Crazy Kung Fu
Si nous nous confrontons très souvent à des productions vidéoludiques peu originales ces dernières années, il existe – heureusement – toujours des studios qui misent sur des projets plus ambitieux, souvent apprécié des véritables amateurs de jeux vidéo. Certains sont même qualifiés d'ovnis en raison de leur approche peu conventionnelle dans l'atmosphère comme dans le gameplay. D'autres titres adoptent un chemin similaire, mais le rendu final s'avère cependant bien plus douteux. C'est le cas de Kung Fu Rider, projet développé dans les studios internes de Sony Computer Entertainment dans l'optique de promouvoir le PlayStation Move, le contrôleur de mouvements étudié pour la PS3.

┄┄┄┄┄┄┄┄┄┄

## Consigne écrite 1
Reproduisez fidèlement le passage de l'extrait sur Kung Fu Rider commençant par « Crazy Kung Fu » et se terminant par « pour la PS3. ».
## Consigne écrite 2
D'après l'extrait sur Kung Fu Rider, pourquoi certains jeux sont-ils qualifiés d'ovnis ? Répondez en une à trois phrases.
## Consigne écrite 3
Poursuivez l'extrait consacré à Kung Fu Rider à partir de sa dernière phrase.
Le matériel constitue un ensemble distinct de l'extrait sur Kung Fu Rider.

## Données recueillies
┄┄┄┄┄┄┄┄┄┄

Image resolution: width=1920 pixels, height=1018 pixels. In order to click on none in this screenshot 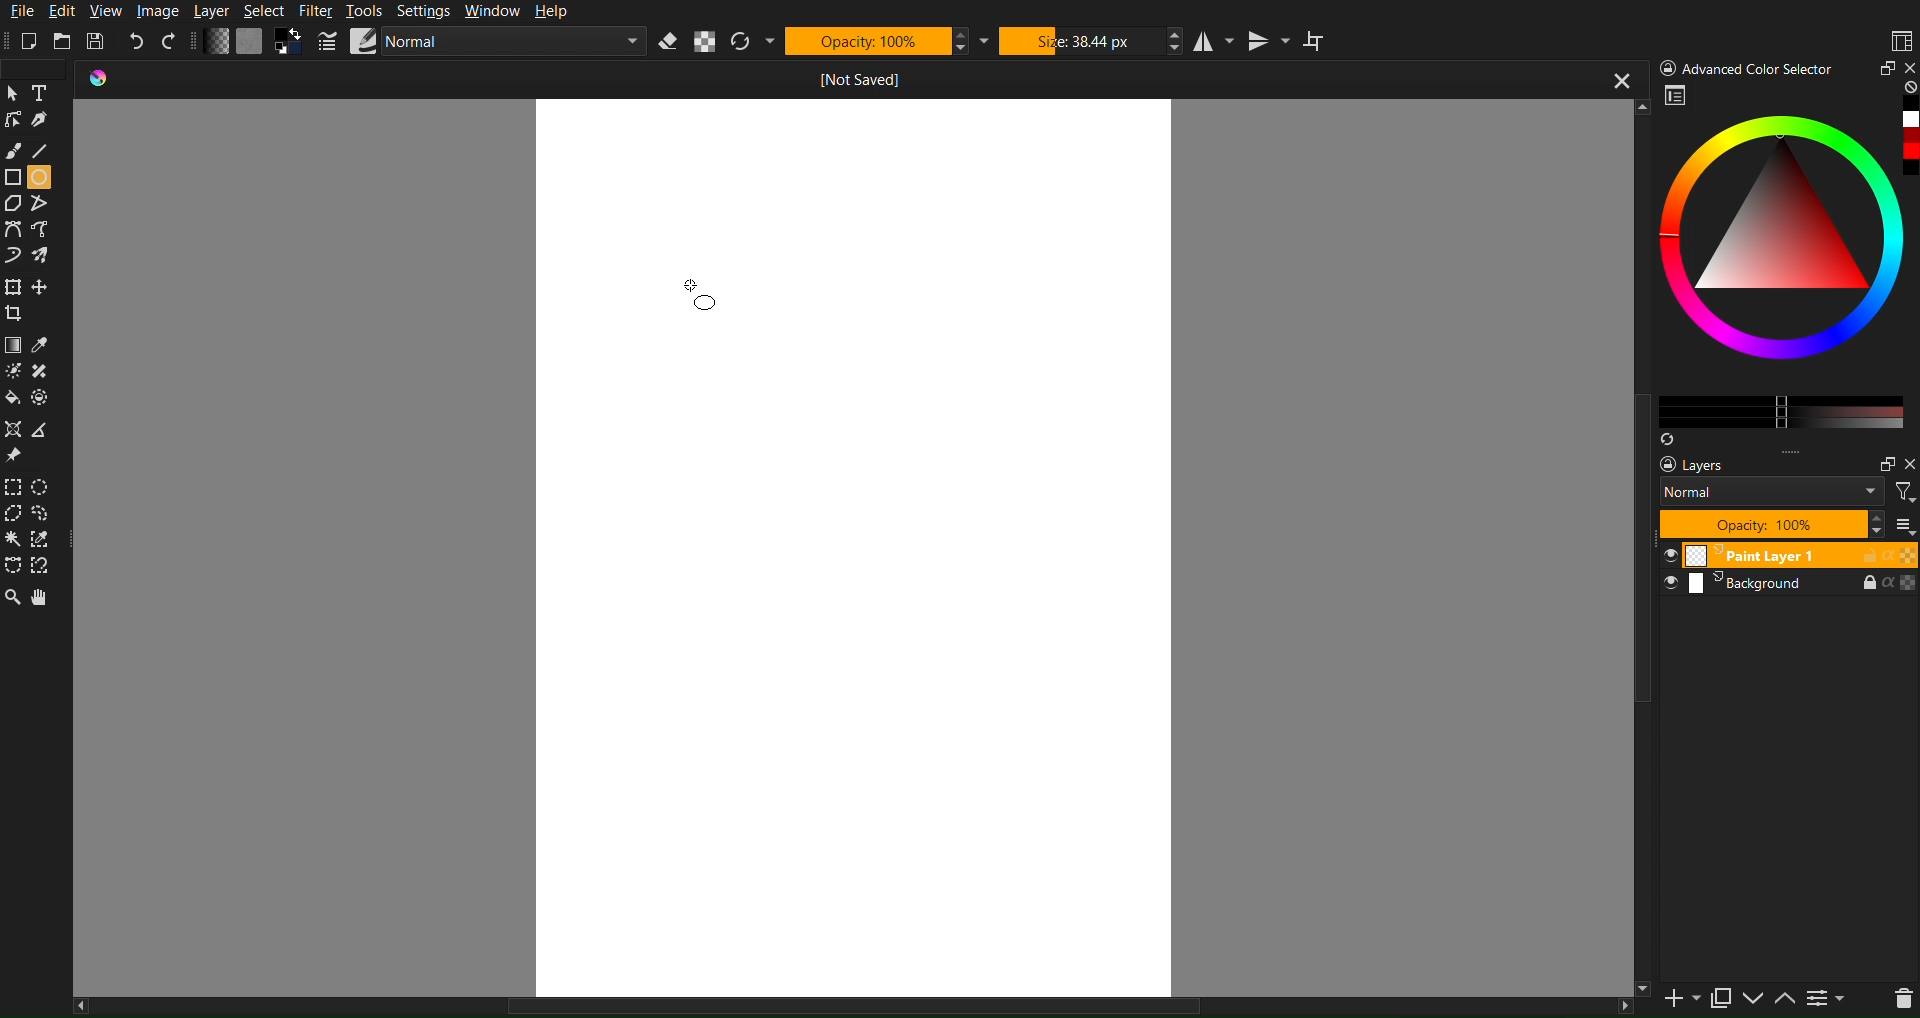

┄┄┄┄┄┄┄┄┄┄

## Réponse 1
Crazy Kung Fu
Si nous nous confrontons très souvent à des productions vidéoludiques peu originales ces dernières années, il existe – heureusement – toujours des studios qui misent sur des projets plus ambitieux, souvent apprécié des véritables amateurs de jeux vidéo. Certains sont même qualifiés d'ovnis en raison de leur approche peu conventionnelle dans l'atmosphère comme dans le gameplay. D'autres titres adoptent un chemin similaire, mais le rendu final s'avère cependant bien plus douteux. C'est le cas de Kung Fu Rider, projet développé dans les studios internes de Sony Computer Entertainment dans l'optique de promouvoir le PlayStation Move, le contrôleur de mouvements étudié pour la PS3.

## Réponse 2
Ces jeux doivent ce qualificatif à leur approche peu conventionnelle, aussi bien dans l'atmosphère que dans le gameplay.

## Réponse 3
Ce jeu vous permet de vous plonger dans le délire typiquement asiatique, avec toute l'exagération qui va avec. Au plein coeur d'une ville chinoise, vous incarnerez au choix Tobin – détective de son état – ou son assistante Karin aux atouts ravageurs. Les deux compères s'avèrent plutôt pressés puisqu'ils sont poursuivis par la Triade locale pour une raison que l'on ignore et qui ne sera tout simplement pas expliquée au fil du jeu. Les développeurs ont simplement mis en place une trame déjantée propice à l'urgence. Dès le menu principal, Tobin et Karin, essoufflés, cherchent à s'échapper des mafieux. Seulement, les deux compères ne sont guères loquaces en raison de leur maladresse et l'once de folie qui donne le ton très décalé à l'aventure.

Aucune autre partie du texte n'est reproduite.